Halloween’s increase in popularity has been attributed to psychological, religious, and economic, factors, such as Halloween’s relative affordability when compared to Christmas, another consumer-driven holiday, and the claim that Halloween invokes fear and fantasy, the strongest and most primal human emotions. However, neither of these reasons explains the gap of interest between the Druidic Celts to the 1980s, and even the rise of neo-paganism and Wicca as a reason for Halloween’s success is offset by the fact that its appeal is not restricted to adepts of witchcraft and pagan practices. Though the answer to why we have seen an increased interest in Halloween is still debated, anthropologists generally agree that the recent resurgence coincided with the emergence of macabre urban folklore. We have all heard the stories about razor-spiked candy apples, poisoned treats handed out to trick-or-treaters, and the abductions and murders of young children as part of a sinister ritual. Although these stories have no basis in fact, by the late 1980s, they had become mythologized, reaching a broad enough audience to spark a nationwide panic. From these urban legends, a new trend was sprung: seasonal horror films released around the same time every year, among the most well-known being John Carpenter’s Halloween.

Some scholars, including Russell Belk, interpret these trends as an expression of political anxiety, but what is it about Halloween that makes it a more viable outlet for mitigating such fears than any other holiday? Bill Ellis suggests the rise of Halloween’s popularity in tandem with the notoriously cautionary urban myths was a way of warning children of the horrors of the adult world. But perhaps these macabre legends were invented not to tame fears or to bring about an age-role reversal, but as a way for both children and adults to express new attitudes.

Since the 1990s, thanks in part to those urban legends, Halloween has been refocused to accommodate its latent association with violent death and human sacrifice as an expression of a new and compelling commodity: anti-humanism. The Celts are reputed by some to have marked summer’s end as a holiday, celebrated by honoring the dead or the god of death with human sacrifices, acts which were thought to ensure fertility and a good harvest.

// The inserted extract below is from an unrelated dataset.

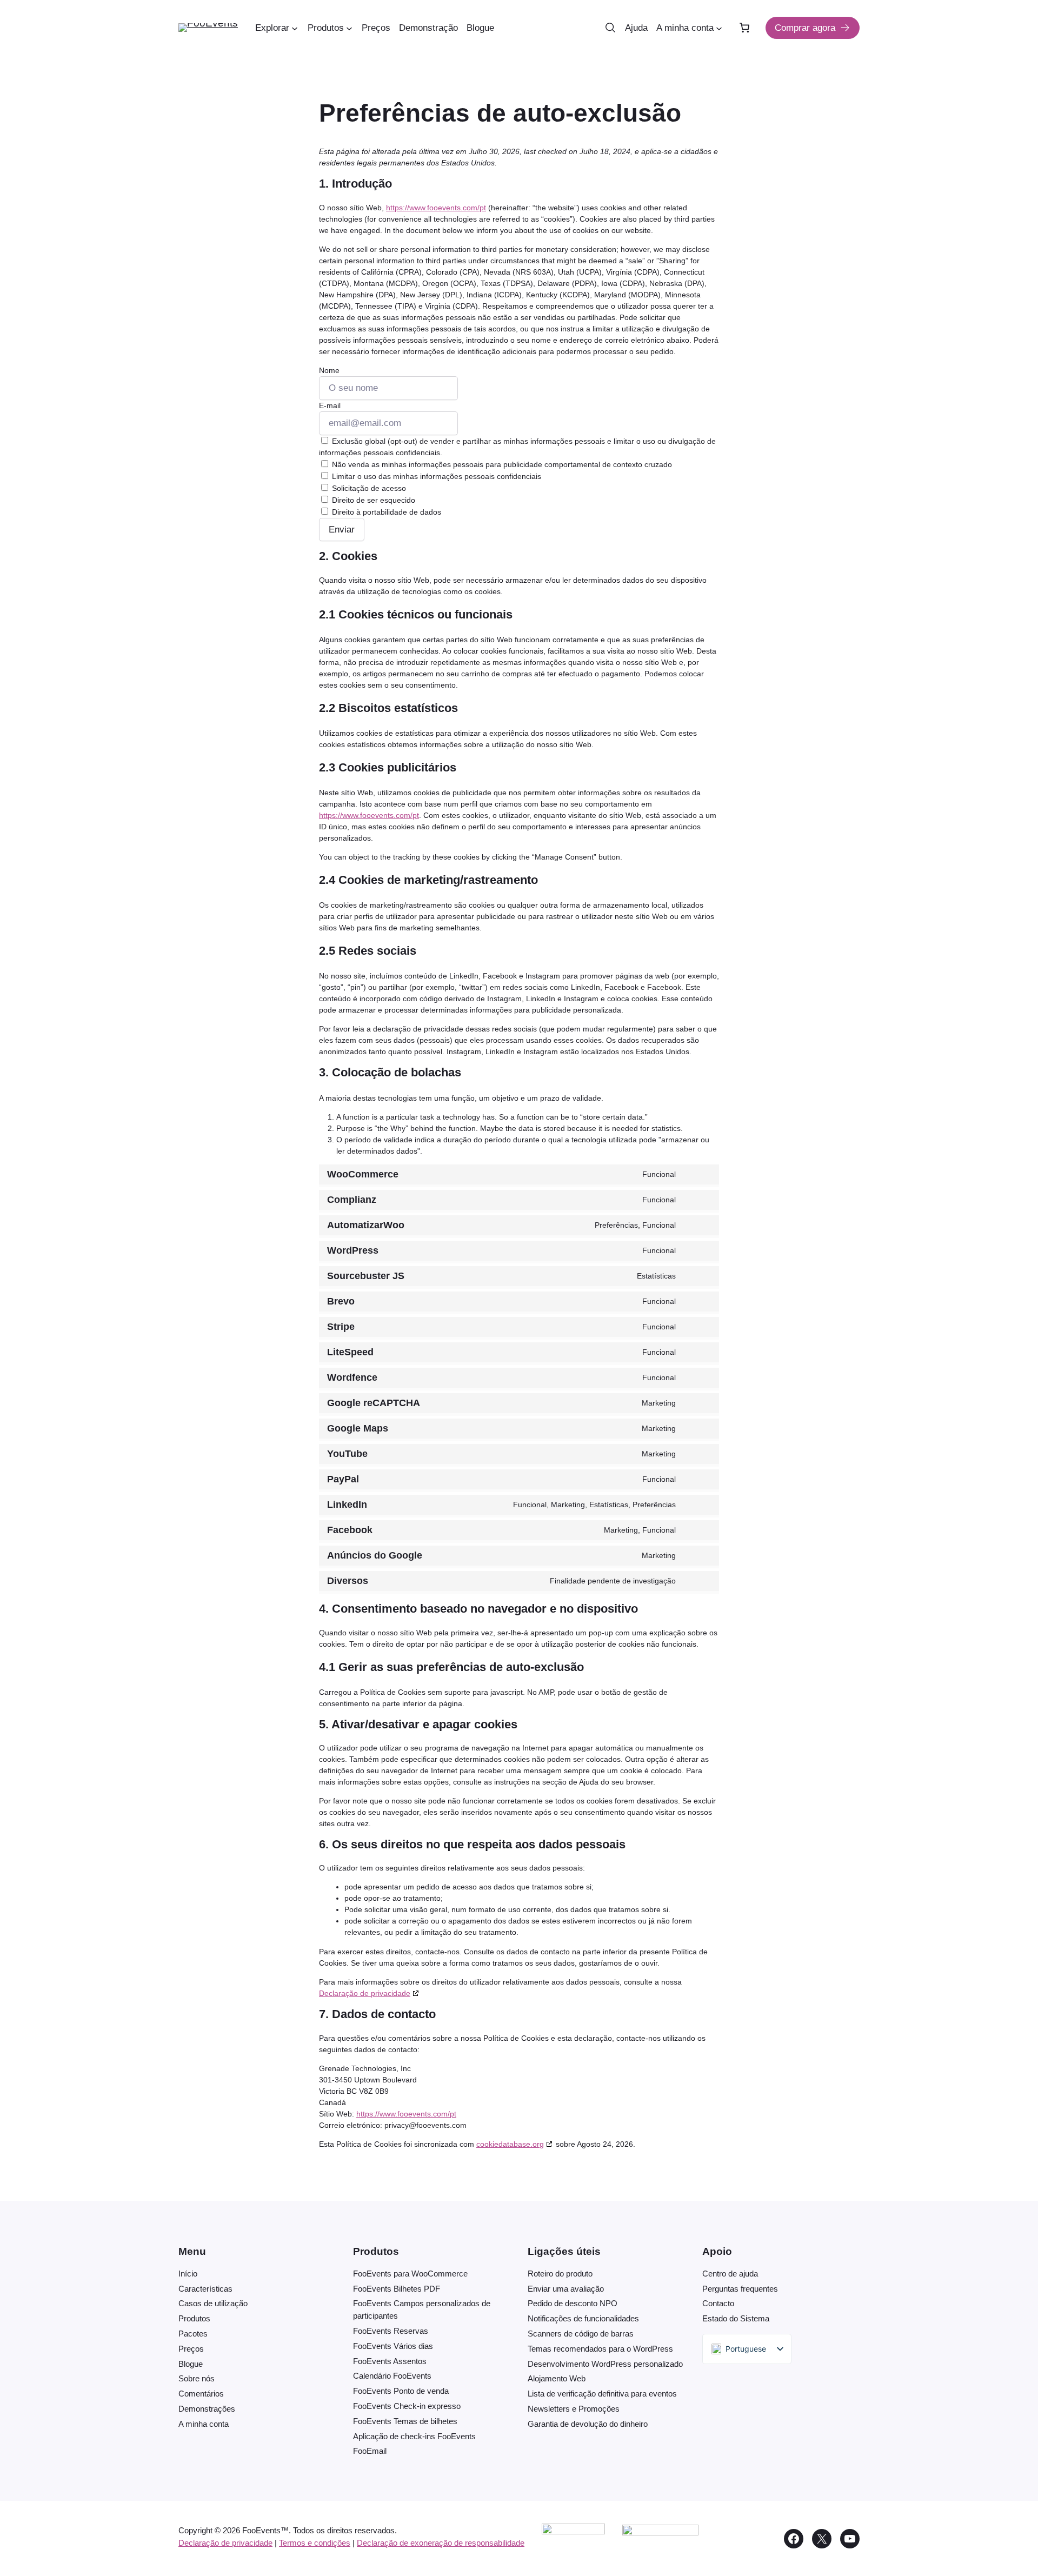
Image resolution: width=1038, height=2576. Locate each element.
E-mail (330, 405)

This macabre history of the holiday makes for a supreme selling point: “Everything a boy needs to make his Halloween the scariest ever is compiled right here. Blood, torn flesh, masks, slime, and more! Readers will unleash their inner mad scientist as they master their comprehension of procedural language,” The Halloween Gross-Out Guide tells us. The atmosphere of abject horror and death and its marketing to children and adults alike is only compounded by the plethora of hyper-violent horror movies that expose Halloween’s anti-humanist implications.

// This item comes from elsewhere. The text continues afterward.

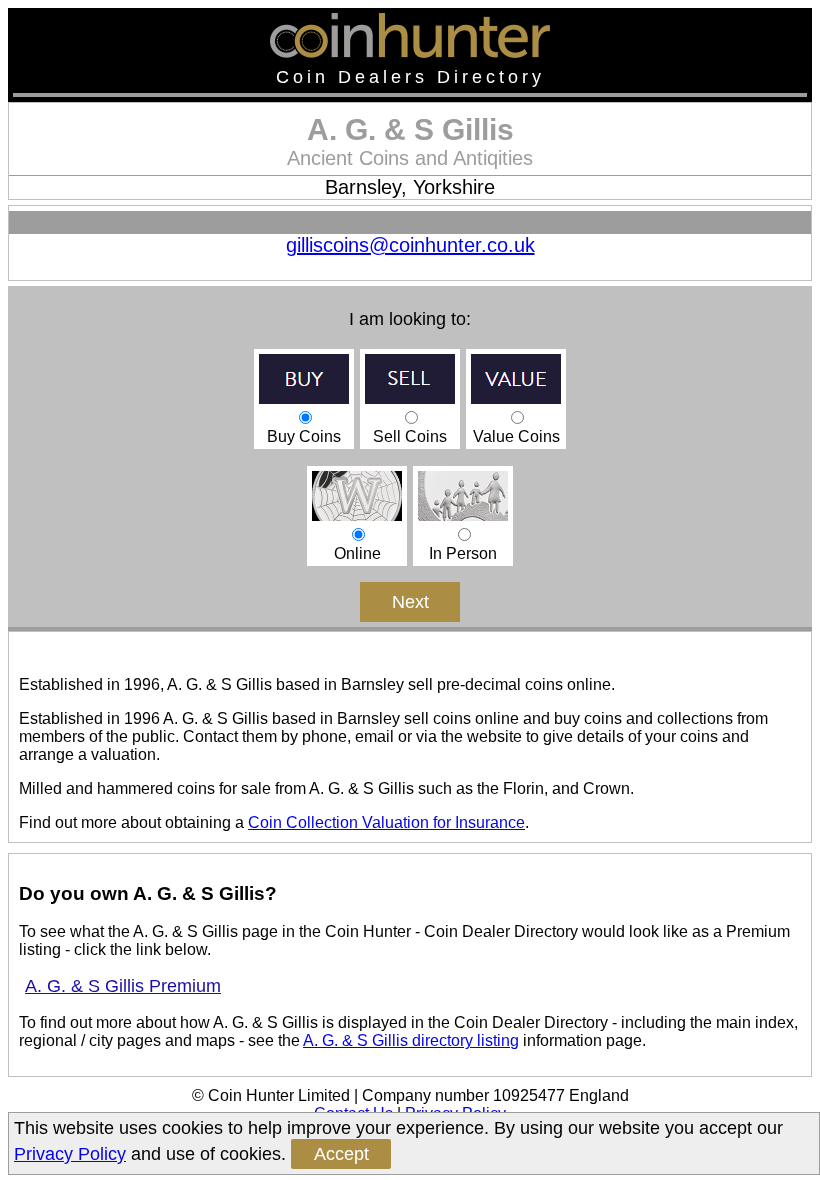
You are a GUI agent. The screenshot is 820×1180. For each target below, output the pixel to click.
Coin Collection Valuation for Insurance (386, 822)
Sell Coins (410, 436)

Halloween is not, however, an isolated phenomenon. All year round we see manifestations of popular culture’s fascination with violent death in the form of slasher flicks, torture porn, celebrity serial killers, dark tourism, and skull style—manufactured offerings in response to a mounting public demand for images of brutalization and death. Other holidays are even co-opting Halloween as a means of boosting their own popularity; one can now find Christmas and even Valentine’s Day themed haunted houses. And Halloween is not just for October anymore, many haunted attractions nationwide are staying open all year due to demand.

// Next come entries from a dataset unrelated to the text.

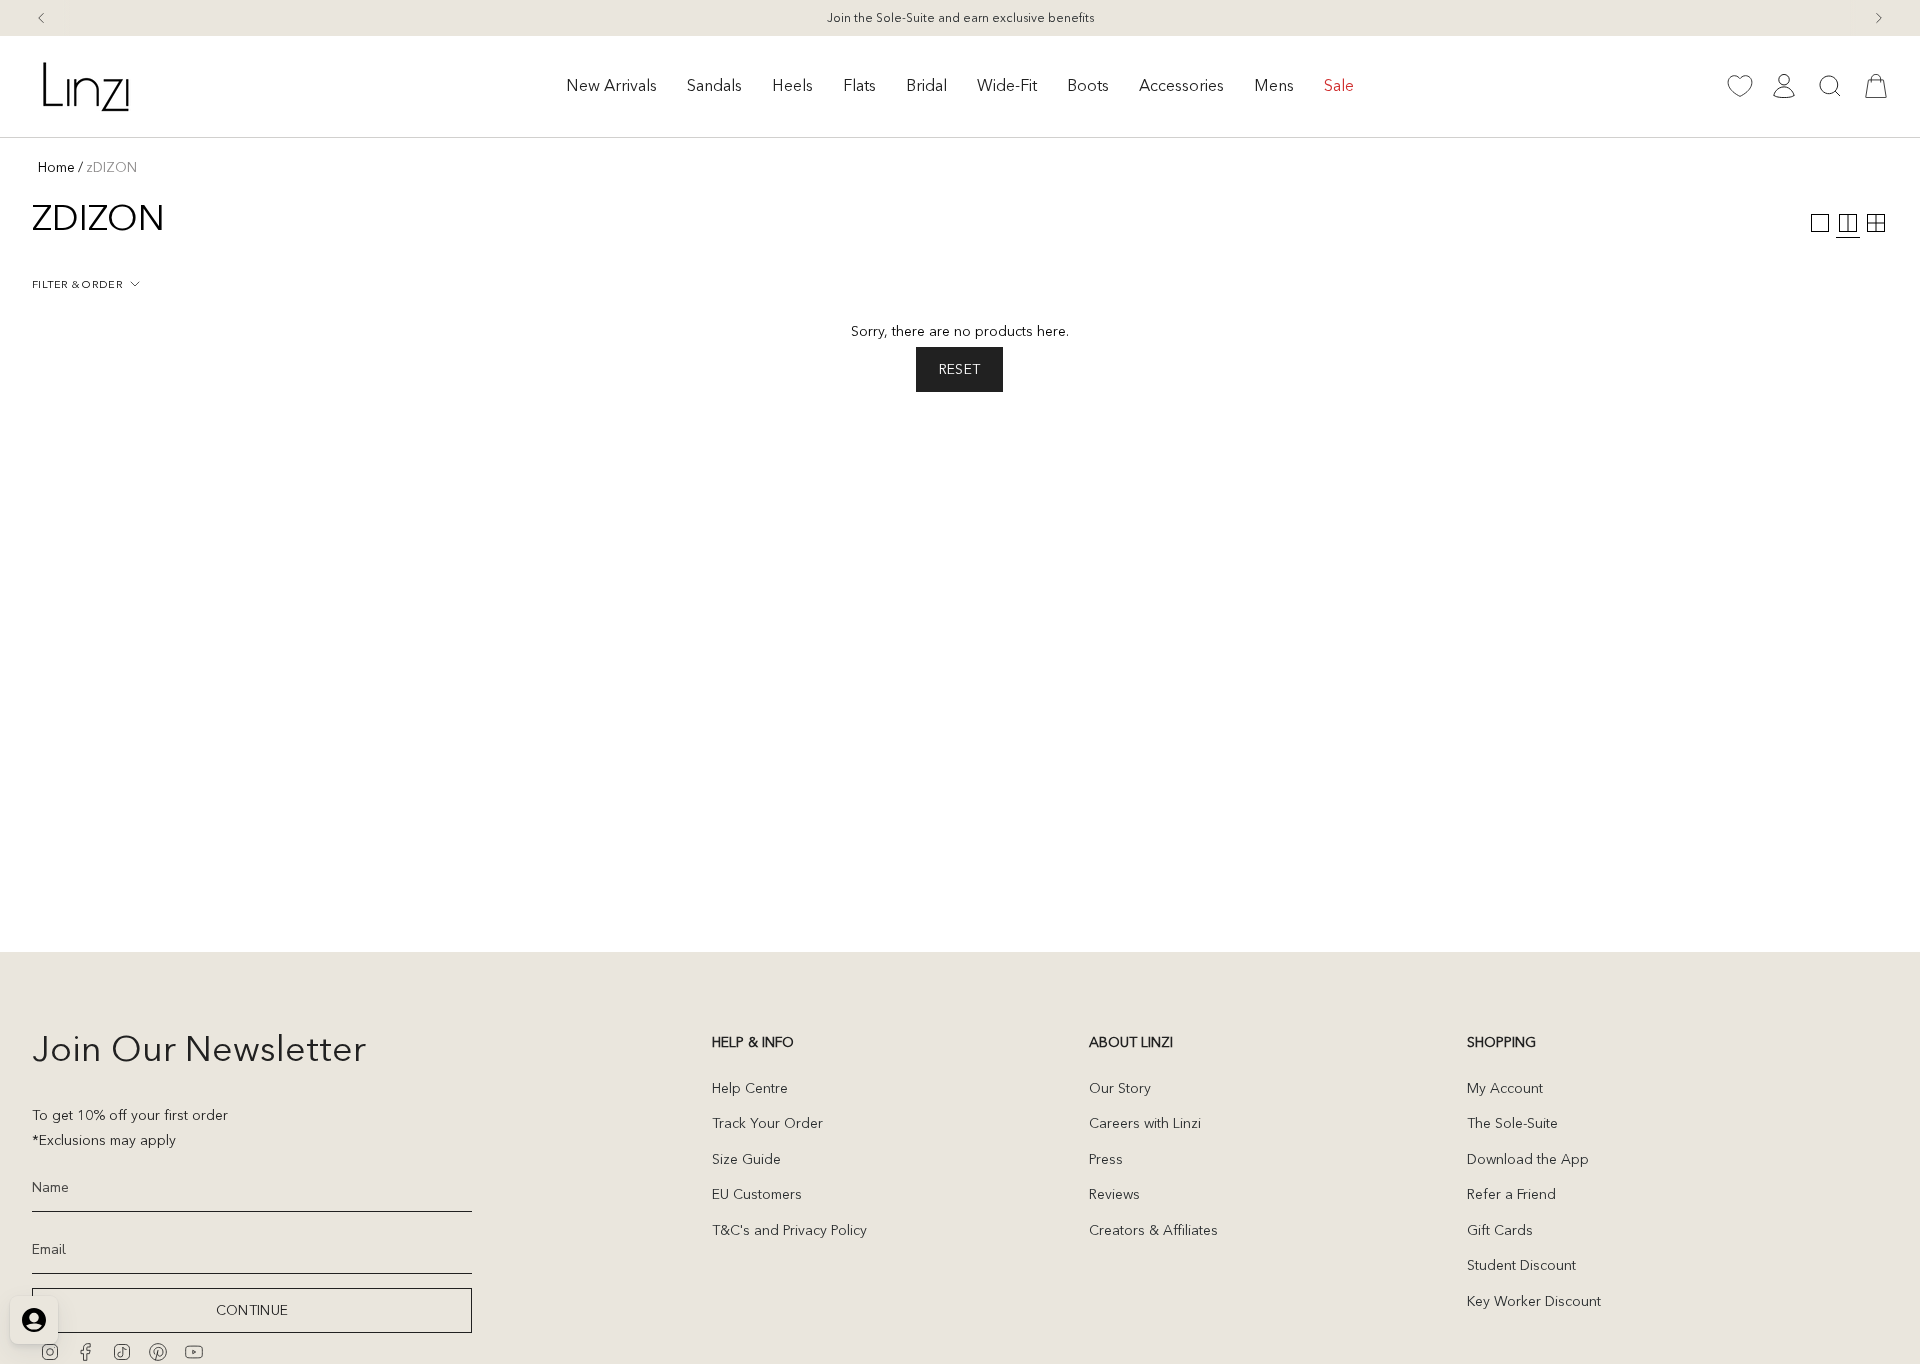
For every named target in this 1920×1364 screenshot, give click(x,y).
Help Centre (750, 1088)
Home (56, 167)
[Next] (1879, 18)
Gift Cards (1500, 1230)
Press (1106, 1159)
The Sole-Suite (1512, 1123)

Yet it is not Halloween or death-centered entertainment per se that has nurtured this demand, but the new attitude toward human beings they express. I call this trend, which transforms violent death into a popular commodity and an acceptable form of entertainment, “the cult of death.” The success of Halloween is rooted in the dehumanization of humanity and the radical denial of human exceptionalism that has become fashionable in contemporary popular culture. However sanitized, safe, and respectable, the nature of the cultural dynamic that drives the way in which Halloween is observed originates from this fundamental denial of the value of human life.